Since WotC can only produce so many books at a time, if they expend those resources on adventures, that means fewer other books can be produced. If you don't like adventures, therefore, you're stuck. I can understand the annoyance.

I don't share it, however. I have plenty of crunchy rulebooks, far more than I will ever fully use. I can, however, always use good adventures. And, what's more, I can especially use good, long adventures that aren't just "Dungeon Crawl #103", and that's not something Dungeon can really do - they do good short adventures, but only longer adventures as part of a series (and, excluding the Adventure Paths, they don't do too many of those).
 

Frukathka said:
It is the type of product. I have a subscription to Dungeon, which gives me my adventure fix, currently the Savage Tide mega-module.
I don't.

So I welcome WotC adventures, if they keep the quality of Red Hand of Doom or Expedition to Castle Ravenloft.
 


The adventures in Dungeon magazine are typically written with limitations that Wizards adventures don't have to follow (with reference to length, style, etc.)

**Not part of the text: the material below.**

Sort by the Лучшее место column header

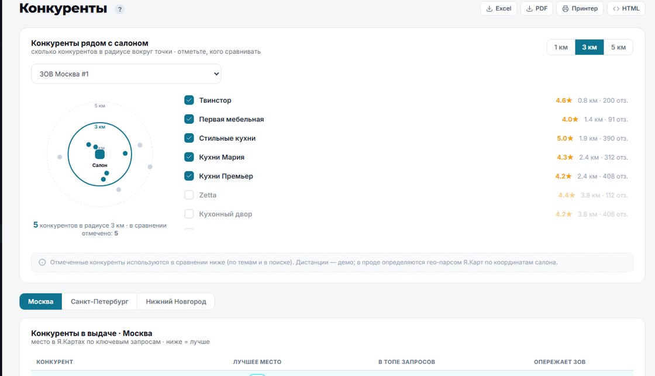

XCR is 160 pages, which is about three times the adventure material that Dungeon fits in one issue.

Cheers!
 

I not only predicted that they would be doing so, and that it would be profitable for them to do so (despite the naysayers :D), but I am also in fact glad that it is so.

I fail to see how more adventures is a bad thing (unless you're a completist, sure) even if you do have absolutely no need for them, or interest in them. :confused:
 

The thing is, we're pretty much at the saturation point for rules supplements, and isn't it really tough to design an interesting, mechanically tight rules supplement, anyway? (I'd think it would be, given the very high proportion of expansions that are either conceptually boring, mechanically profligate, or both.)

Given that, I think it's a pretty good idea to put out more adventures at this stage of the game.